Democratizing Business Intelligence: BGL's Implementation of Claude Agent SDK
Coverage of aws-ml-blog
A look at how BGL utilized Amazon Bedrock AgentCore to overcome traditional text-to-SQL limitations and empower non-technical users.
In a recent post, the AWS Machine Learning Blog details how BGL Corporate Solutions (BGL) leveraged the Claude Agent SDK and Amazon Bedrock AgentCore to transform their business intelligence capabilities. The case study focuses on the practical application of AI agents to solve the persistent "last mile" problem in data analytics: bridging the gap between complex database schemas and non-technical business users.
The Context
Despite the proliferation of modern data stacks, a significant bottleneck remains in how organizations consume information. Business stakeholders often rely heavily on specialized data teams to generate reports or run queries, creating delays and operational inefficiencies. While Generative AI has promised to solve this via text-to-SQL capabilities, early implementations often struggled with consistency and accuracy, particularly when navigating complex, real-world enterprise data models. For industries with strict compliance requirements, such as financial services, the margin for error in data retrieval is virtually non-existent.
The Gist
The article outlines BGL's specific journey in addressing these friction points.
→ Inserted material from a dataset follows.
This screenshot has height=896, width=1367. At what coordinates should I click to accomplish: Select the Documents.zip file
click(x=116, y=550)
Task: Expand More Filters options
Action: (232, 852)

As a leading provider of Self-Managed Superannuation Fund (SMSF) administration solutions, BGL manages a highly complex data environment comprising over 400 analytics tables. Traditional methods of querying this data were insufficient for democratizing access across their user base.
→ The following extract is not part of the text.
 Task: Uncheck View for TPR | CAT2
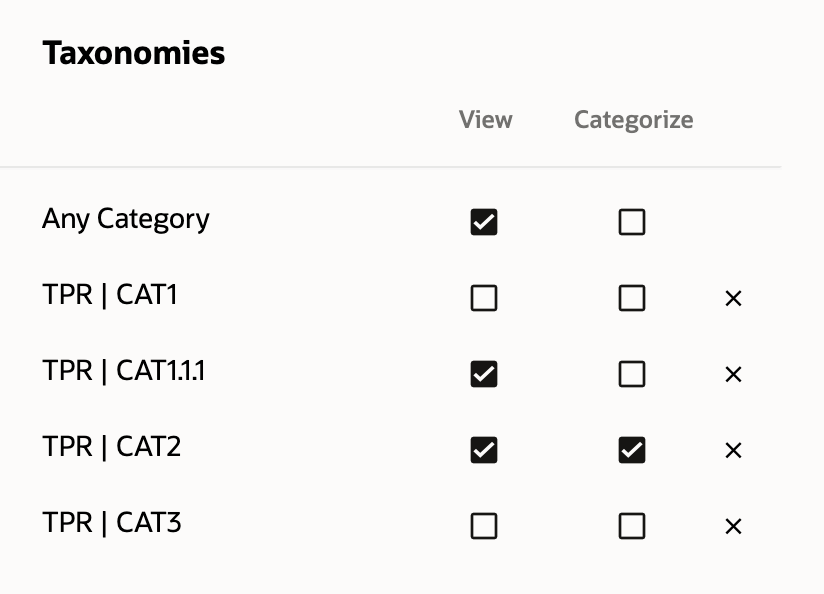coord(484,450)
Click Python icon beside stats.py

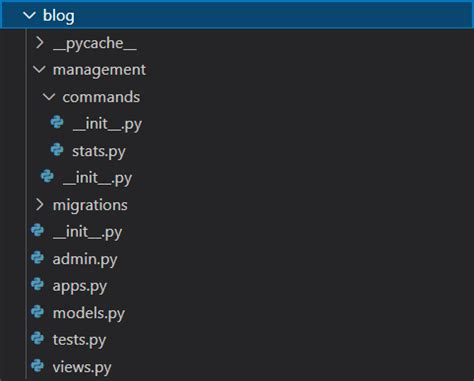(x=57, y=150)
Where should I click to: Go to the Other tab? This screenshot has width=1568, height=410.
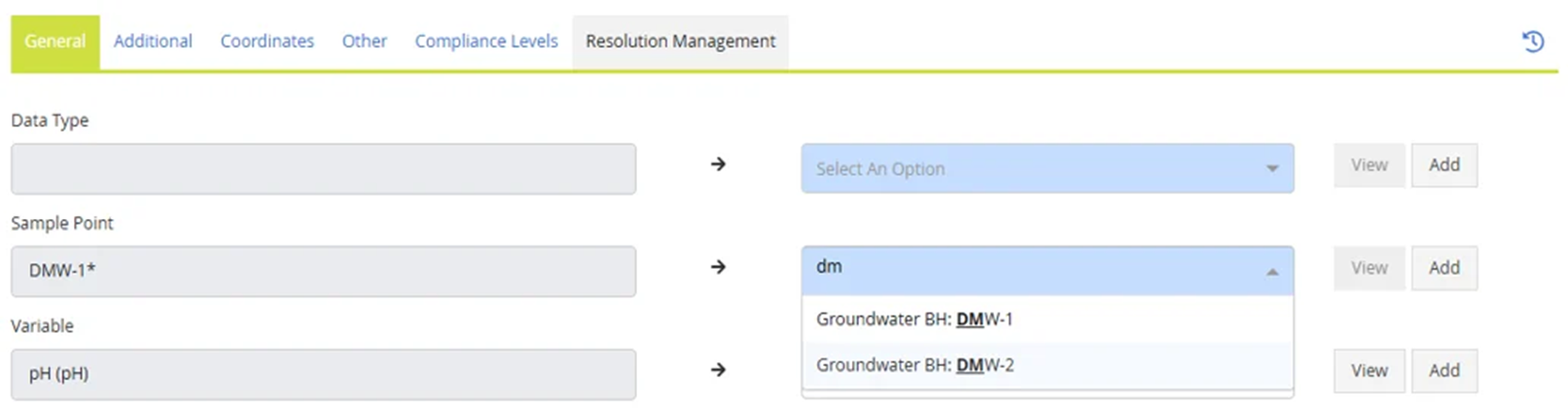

By partnering with AWS, BGL moved beyond standard query tools to build a sophisticated AI agent. Utilizing the Claude Agent SDK hosted on Amazon Bedrock AgentCore, they developed a system capable of understanding natural language requests and mapping them accurately to their extensive database structure. The post argues that an agentic approach-where the AI can plan and execute multi-step reasoning-provides the necessary reliability to allow non-technical users to perform self-service analytics without constant intervention from data engineers.
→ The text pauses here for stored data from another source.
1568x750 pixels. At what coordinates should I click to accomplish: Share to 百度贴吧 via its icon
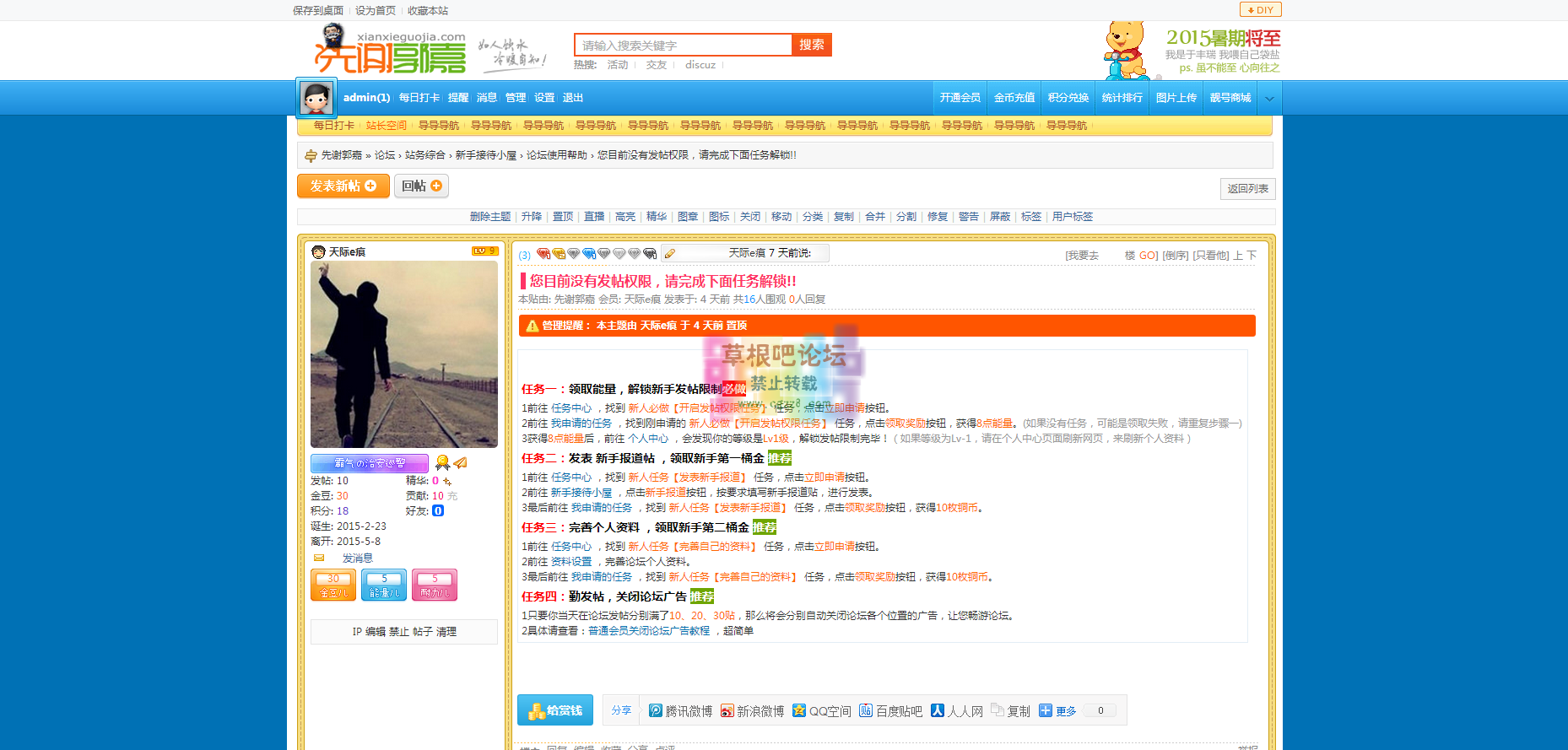(866, 711)
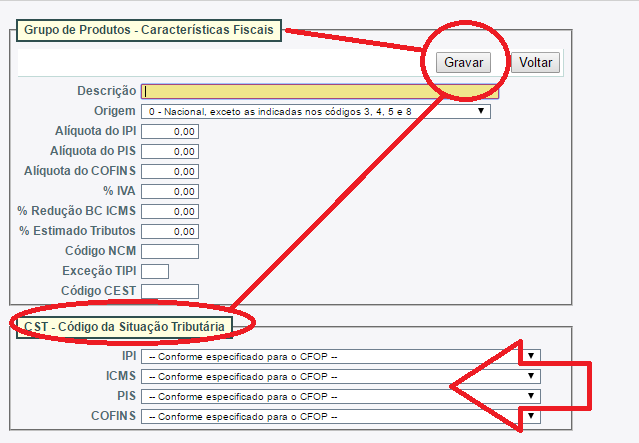Open the COFINS CST dropdown

click(340, 416)
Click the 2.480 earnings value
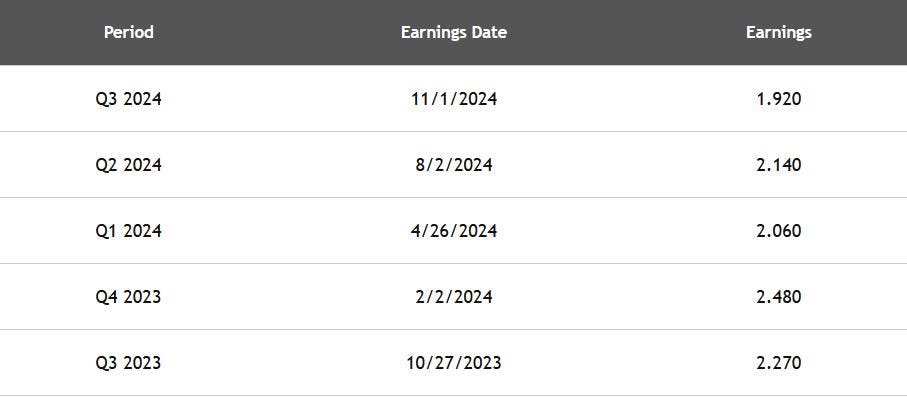 [x=779, y=297]
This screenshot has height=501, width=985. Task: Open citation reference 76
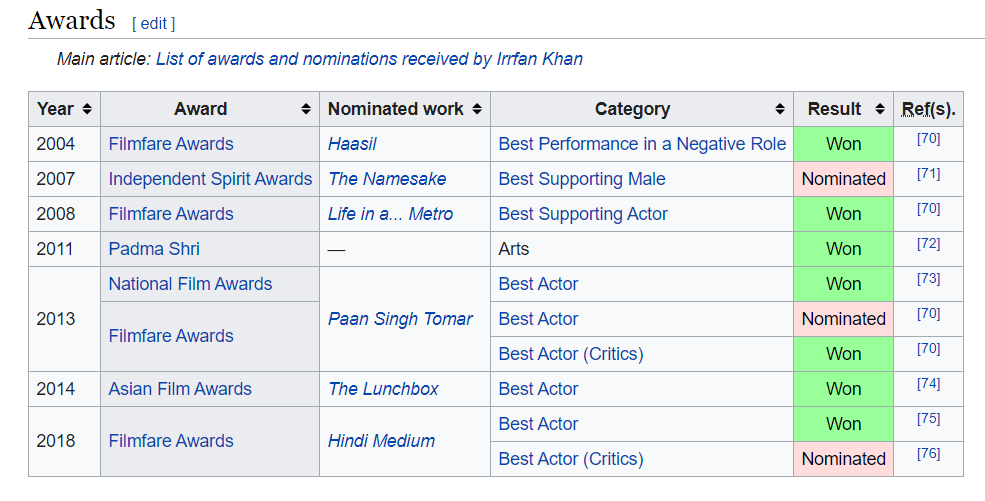coord(928,454)
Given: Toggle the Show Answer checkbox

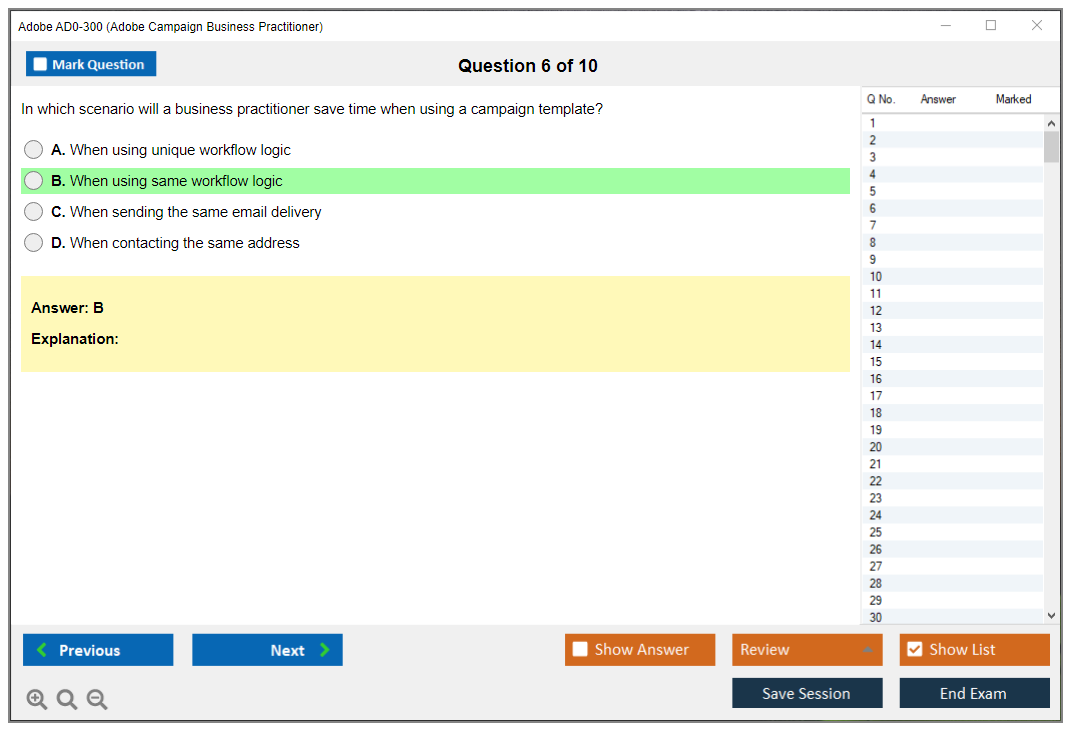Looking at the screenshot, I should (x=581, y=650).
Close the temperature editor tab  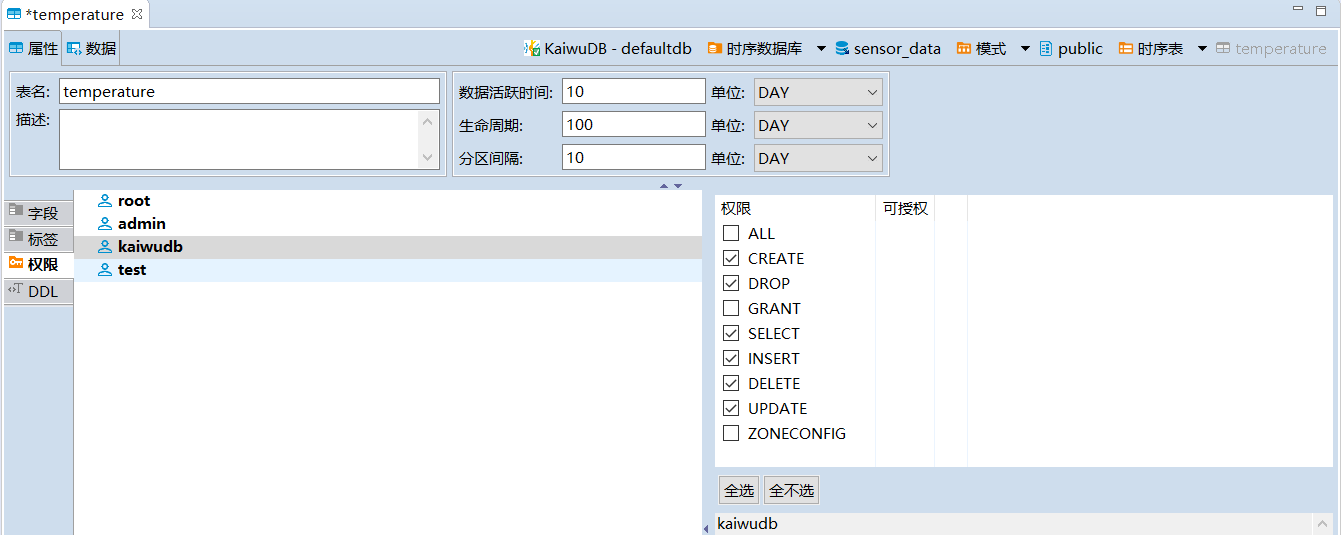[x=137, y=14]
For engineering leaders and data architects looking to implement agentic workflows for internal tooling or customer-facing analytics, this case study offers a valuable reference point for current capabilities within the AWS ecosystem.
Key Takeaways
- Data analysis and report generation are cited by 60% of organizations as high-impact use cases for AI agents.
- BGL utilized the Claude Agent SDK and Amazon Bedrock AgentCore to navigate a complex schema of over 400 analytics tables.
- The implementation aims to resolve the 'data team bottleneck' by enabling non-technical users to query data via natural language.
- Agentic workflows offer a solution to the inconsistency and accuracy issues often found in traditional text-to-SQL implementations.